## Screen grounding examples

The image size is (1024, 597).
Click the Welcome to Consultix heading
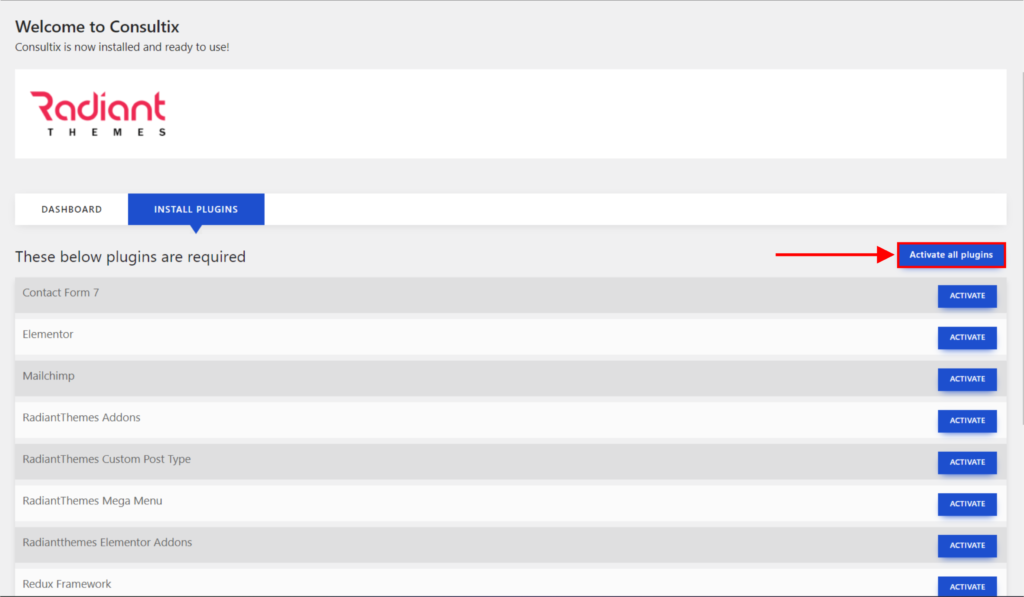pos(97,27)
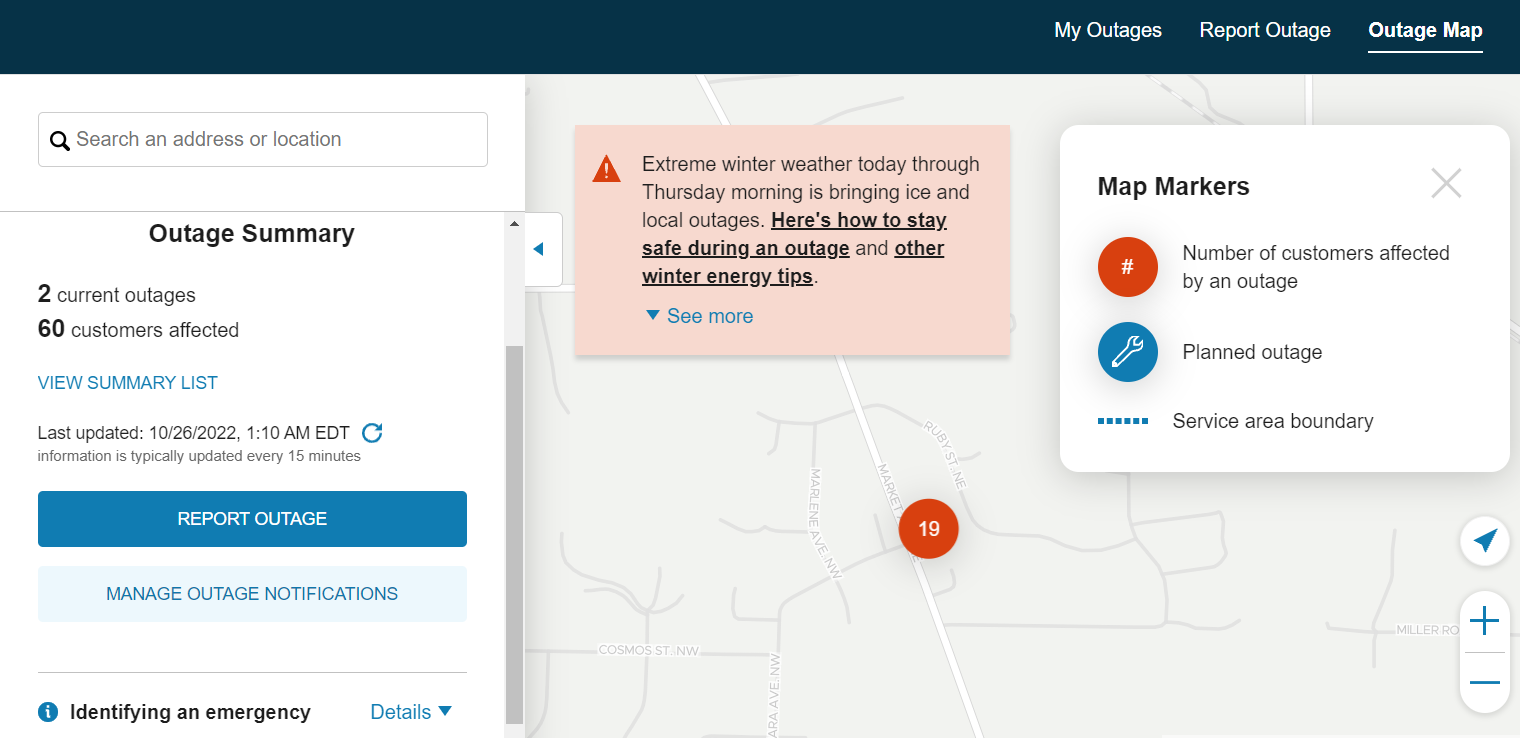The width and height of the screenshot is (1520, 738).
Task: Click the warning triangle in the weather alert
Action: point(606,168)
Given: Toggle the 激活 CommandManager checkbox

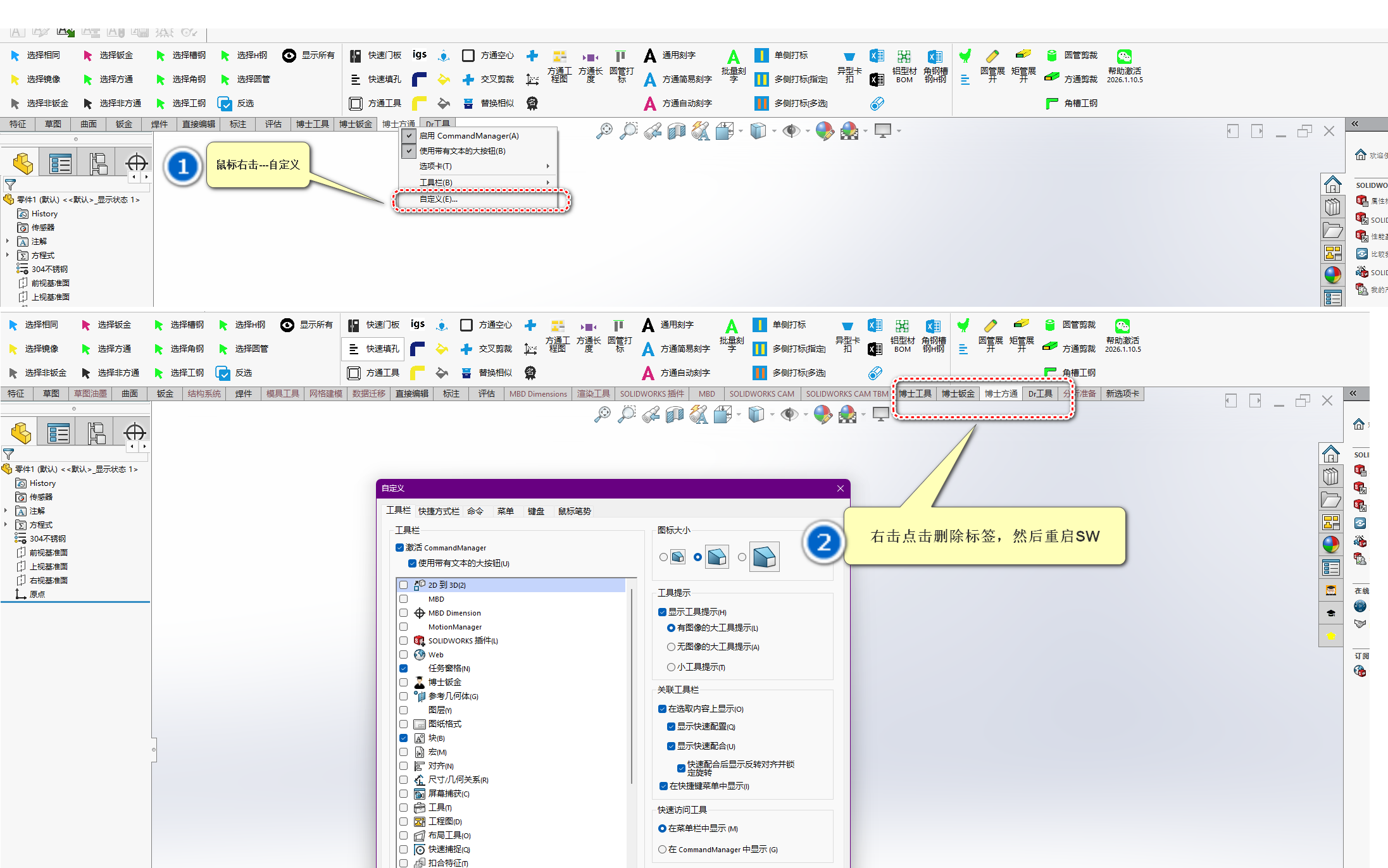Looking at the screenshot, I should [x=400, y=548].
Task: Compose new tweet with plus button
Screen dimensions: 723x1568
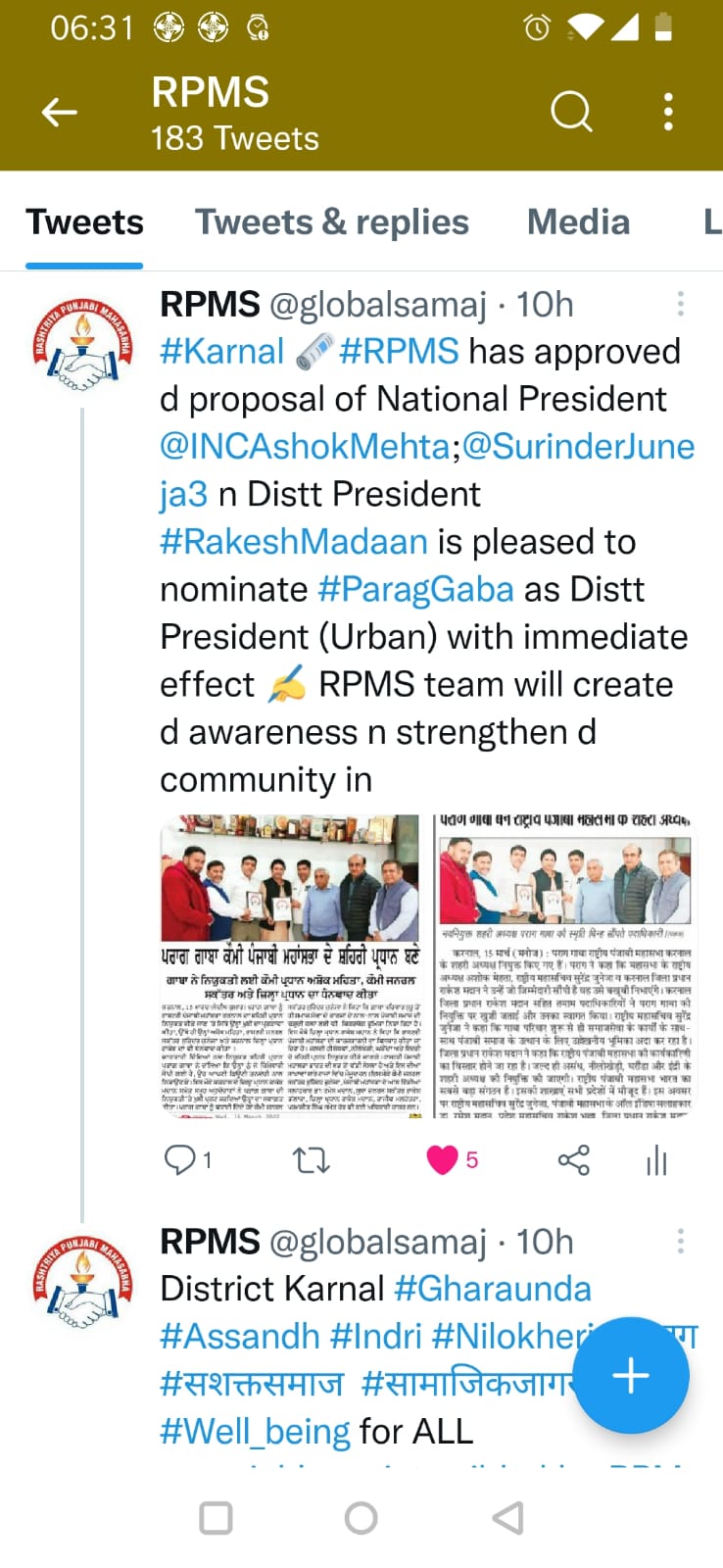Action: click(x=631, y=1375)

## Aim of the exercise
Change "tweet" to "post" throughout the records above and write them out again with nothing else altered, omitting the pictures.

## Solution below
The image size is (1024, 597).
Click the Welcome to Consultix heading
pos(97,27)
The width and height of the screenshot is (1520, 738).
Task: Click the warning triangle in the weather alert
Action: point(606,168)
Given: Toggle the 激活 CommandManager checkbox

Looking at the screenshot, I should [x=400, y=548].
Task: Compose new post with plus button
Screen dimensions: 723x1568
Action: click(x=631, y=1375)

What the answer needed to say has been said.